SOURCE TEXT:
VeriTest admits it used an Apple-supplied tool to adjust the G5 processor's registers "to enable Memory Read Bypass" and "to enable the maximum of eight hardware prefetch streams and disable software-based pre-fetching". The company also installed a "high performance, single-threaded malloc library... geared for speed rather than memory efficiency". That, says VeriTest, "makes it unsuitable for many uses".

We'd guess these are hardly standard system configurations.

VeriTest also says it tweaked the Dell boxes. For example, when it came to the SPECint and SPECfp rate tests, it disabled HyperThreading, though enabled it for the base SPECint and SPECfp tests. While the compilers were set to optimise code for the Pentium 4, SSE 2 instructions were not used to speed floating point maths operations, only SSE 1 instructions were enabled. VeriTest provides no clear rationale for these choices.

Part of a data file

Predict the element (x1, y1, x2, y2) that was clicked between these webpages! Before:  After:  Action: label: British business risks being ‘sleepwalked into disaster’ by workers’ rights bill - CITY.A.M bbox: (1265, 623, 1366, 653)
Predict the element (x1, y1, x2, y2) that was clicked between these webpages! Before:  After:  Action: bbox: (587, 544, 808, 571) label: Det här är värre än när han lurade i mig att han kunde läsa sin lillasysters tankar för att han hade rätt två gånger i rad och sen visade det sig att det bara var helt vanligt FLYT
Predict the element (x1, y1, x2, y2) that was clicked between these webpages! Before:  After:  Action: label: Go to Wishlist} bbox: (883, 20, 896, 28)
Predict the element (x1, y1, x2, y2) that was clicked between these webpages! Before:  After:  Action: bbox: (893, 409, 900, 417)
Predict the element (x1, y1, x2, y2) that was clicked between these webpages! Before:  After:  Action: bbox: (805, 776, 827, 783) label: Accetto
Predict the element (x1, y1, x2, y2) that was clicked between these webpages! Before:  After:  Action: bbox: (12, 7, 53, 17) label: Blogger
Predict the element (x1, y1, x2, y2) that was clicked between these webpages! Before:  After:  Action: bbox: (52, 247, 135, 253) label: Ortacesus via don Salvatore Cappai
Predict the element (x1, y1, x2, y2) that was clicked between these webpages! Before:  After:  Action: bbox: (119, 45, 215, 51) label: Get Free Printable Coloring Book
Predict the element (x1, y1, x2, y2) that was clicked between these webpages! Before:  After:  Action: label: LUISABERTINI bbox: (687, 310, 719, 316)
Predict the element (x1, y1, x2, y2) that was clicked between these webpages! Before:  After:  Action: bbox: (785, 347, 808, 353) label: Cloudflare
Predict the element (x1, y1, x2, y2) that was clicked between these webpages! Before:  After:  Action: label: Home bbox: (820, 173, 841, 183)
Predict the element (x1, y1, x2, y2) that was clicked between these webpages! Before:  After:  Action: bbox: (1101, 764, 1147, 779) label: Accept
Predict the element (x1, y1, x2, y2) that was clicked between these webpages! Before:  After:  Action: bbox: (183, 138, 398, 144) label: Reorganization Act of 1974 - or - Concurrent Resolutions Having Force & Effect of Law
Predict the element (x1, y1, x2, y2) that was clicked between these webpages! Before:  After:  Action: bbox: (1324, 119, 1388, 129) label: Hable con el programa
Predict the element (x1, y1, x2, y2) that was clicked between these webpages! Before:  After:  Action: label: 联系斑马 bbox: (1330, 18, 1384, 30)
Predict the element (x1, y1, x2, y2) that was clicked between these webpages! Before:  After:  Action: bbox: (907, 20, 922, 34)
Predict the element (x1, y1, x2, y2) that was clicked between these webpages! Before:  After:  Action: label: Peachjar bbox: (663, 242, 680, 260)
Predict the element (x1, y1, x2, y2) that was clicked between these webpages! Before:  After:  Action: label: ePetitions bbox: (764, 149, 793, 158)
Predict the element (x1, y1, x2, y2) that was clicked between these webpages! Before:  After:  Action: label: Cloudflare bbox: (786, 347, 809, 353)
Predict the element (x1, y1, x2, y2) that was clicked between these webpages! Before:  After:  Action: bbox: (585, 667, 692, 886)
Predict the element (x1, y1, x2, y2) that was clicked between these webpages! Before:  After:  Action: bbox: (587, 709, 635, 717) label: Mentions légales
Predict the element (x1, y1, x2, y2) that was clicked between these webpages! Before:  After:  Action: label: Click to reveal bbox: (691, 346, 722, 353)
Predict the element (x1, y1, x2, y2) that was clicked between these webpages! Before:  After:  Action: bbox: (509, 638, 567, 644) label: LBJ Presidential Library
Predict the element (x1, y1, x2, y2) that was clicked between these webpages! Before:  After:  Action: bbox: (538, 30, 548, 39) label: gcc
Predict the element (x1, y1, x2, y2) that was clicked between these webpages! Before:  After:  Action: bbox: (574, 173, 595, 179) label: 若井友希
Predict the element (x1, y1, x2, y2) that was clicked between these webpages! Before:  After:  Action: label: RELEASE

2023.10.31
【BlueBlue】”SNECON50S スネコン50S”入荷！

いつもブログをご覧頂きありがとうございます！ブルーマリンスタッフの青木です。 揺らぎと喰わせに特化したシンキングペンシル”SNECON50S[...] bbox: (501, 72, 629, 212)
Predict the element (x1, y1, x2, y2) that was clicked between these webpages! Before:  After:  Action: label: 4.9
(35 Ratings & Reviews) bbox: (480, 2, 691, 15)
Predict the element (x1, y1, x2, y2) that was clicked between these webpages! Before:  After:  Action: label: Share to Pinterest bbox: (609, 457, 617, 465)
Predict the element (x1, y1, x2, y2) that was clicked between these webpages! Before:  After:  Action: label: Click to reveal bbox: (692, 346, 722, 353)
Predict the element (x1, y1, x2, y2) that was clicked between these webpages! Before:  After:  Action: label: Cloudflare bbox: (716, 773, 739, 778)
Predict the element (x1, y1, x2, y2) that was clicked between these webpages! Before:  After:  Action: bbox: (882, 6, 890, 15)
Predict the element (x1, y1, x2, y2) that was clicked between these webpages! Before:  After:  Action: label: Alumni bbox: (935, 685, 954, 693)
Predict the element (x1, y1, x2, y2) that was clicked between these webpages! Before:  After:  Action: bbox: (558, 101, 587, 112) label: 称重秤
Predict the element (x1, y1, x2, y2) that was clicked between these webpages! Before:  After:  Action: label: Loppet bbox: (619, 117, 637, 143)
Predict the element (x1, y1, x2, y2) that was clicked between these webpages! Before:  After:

EXERCISE INSTRUCTIONS:
a - Copy out word for word the records from the line containing "117, 637, 143)" through the end of the records, including both of those lines.
b - Write the next part of the passage on VeriTest's benchmark configurations for the G5 and Dell systems, picking up after its final sentence.

RESPONSES:
a -
Predict the element (x1, y1, x2, y2) that was clicked between these webpages! Before:  After:  Action: label: Loppet bbox: (619, 117, 637, 143)
Predict the element (x1, y1, x2, y2) that was clicked between these webpages! Before:  After:

b -
Without that rationale, both VeriTest and Apple are today widely being accused of cheating, and not only by x86 fans eager to see the G5 knocked a peg or two back down the CPU performance ladder. To be fair, at least Apple and VeriTest tell you what they've done, which is more than can be said for the vendor-supplied figures on SPEC's web site. What tweaks have vendors applied to boost their own scores? But they should also say why.

The VeriTest test appears to be an attempt to get the apples/oranges comparison as close as they possibly can, but looking deeper suggests that they have failed to do so.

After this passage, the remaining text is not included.